Ibn Sina treats logic as of use rather in a negative than in a positive way: “the end of logic is to give a man a standard rule, by observing which he is preserved from error in reasoning” (Isharat ed. Forget, p. 2). His treatise on this subject in Tis´ Rasa´il fi-l-Hikma wa-l-Tabi´yat (p. 79, pub. Stamboul, 1298), is divided into nine parts corresponding to the Arabic canon of Aristotle, which includes the Isagoge as well as the Rhetoric and Poetics. He makes special note to the logical bearing of particular grammatical constructions which in Arabic differ from the forms used in Greek, as, for example, where the Greek expresses the universal negative by “all A is not B,” but Arabic renders this “nothing of A (is) B.” He lays great emphasis upon accurate definition, which he describes as the essential basis of all sound reasoning, and to this he devotes much attention. Definition proper must state the quiddity of a thing, its genus, differentia, and all its essential characteristics, and is thus distinct from mere description, which need only give the propria and accidents in such a way that the thing may be recognised correctly.

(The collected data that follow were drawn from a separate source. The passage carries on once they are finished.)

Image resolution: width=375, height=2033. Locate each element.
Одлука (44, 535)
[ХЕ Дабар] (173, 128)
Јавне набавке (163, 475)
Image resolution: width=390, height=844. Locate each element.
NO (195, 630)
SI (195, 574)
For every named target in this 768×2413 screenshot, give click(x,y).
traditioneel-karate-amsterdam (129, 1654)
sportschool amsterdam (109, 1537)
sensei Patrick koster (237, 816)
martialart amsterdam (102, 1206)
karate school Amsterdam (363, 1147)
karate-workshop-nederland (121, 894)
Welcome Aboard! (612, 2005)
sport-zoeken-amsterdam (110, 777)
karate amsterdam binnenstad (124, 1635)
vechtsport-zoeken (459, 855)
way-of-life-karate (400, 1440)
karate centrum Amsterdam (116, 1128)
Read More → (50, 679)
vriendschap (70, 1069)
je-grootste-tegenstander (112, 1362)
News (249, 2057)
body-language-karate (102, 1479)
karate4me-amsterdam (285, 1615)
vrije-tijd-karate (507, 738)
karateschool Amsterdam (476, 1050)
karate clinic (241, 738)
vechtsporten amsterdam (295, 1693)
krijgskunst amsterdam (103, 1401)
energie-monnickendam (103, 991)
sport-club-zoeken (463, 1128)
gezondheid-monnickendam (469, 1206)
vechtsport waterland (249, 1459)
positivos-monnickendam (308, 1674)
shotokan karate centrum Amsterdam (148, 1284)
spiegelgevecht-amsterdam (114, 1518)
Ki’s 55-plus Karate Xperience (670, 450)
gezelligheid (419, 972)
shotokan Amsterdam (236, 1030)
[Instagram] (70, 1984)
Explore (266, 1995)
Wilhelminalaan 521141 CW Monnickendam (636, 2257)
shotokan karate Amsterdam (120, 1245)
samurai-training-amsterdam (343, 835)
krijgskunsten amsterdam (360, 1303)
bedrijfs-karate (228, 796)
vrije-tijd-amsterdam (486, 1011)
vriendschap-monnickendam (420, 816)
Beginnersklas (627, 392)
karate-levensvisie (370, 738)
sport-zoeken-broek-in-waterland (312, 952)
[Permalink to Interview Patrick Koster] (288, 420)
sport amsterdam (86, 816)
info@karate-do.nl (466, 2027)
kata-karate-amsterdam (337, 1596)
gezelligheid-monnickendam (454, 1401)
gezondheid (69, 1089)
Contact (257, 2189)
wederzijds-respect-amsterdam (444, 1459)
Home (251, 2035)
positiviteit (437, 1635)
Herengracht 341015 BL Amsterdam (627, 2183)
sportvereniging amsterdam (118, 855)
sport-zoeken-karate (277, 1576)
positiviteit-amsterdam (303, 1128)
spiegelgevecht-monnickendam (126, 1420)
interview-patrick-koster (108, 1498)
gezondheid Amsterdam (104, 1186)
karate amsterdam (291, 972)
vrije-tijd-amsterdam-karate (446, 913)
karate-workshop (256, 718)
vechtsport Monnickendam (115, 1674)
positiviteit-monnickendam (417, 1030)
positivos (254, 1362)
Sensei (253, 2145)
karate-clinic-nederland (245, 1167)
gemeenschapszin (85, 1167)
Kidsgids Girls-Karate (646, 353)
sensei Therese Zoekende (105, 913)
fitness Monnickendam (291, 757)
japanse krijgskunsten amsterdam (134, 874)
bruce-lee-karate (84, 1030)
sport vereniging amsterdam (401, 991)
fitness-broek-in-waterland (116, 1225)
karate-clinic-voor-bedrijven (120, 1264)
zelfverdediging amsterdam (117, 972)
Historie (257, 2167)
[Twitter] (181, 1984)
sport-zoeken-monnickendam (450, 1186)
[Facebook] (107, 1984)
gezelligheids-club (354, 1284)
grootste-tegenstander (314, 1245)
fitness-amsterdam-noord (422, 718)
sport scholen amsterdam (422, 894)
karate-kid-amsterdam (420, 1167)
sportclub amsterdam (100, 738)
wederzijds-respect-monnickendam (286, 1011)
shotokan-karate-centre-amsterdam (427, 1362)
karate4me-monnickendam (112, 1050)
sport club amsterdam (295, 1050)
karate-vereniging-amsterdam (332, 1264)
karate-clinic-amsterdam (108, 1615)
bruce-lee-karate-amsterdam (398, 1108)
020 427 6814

In dealing with the universal and the particular he considers that the universal exists only in the human mind: the abstract idea of the genus is formed in the mind of the observer when he compares individuals and makes note of their points of similarity, but this abstract idea exists only as a mental concept and has no objective reality. The universal precedes the individual (genus ante res) only in the way that the general idea existed in the mind of the Creator before the individual was formed, just as the idea of an object to be made exists in the mind of the artificer before the work is executed. The general idea is realised in matter (genus in rebus), but only when accompanied by accidents: apart from these accidents it exists only as a mental abstraction. After the general idea is realised in matter (genus post res) it is possible for the intellect to make a mental abstraction and to use this as a standard of comparison with other individuals. The generic belongs only to the realm of thought, and such abstract ideas have no objective existence, although they may be used as real in logic.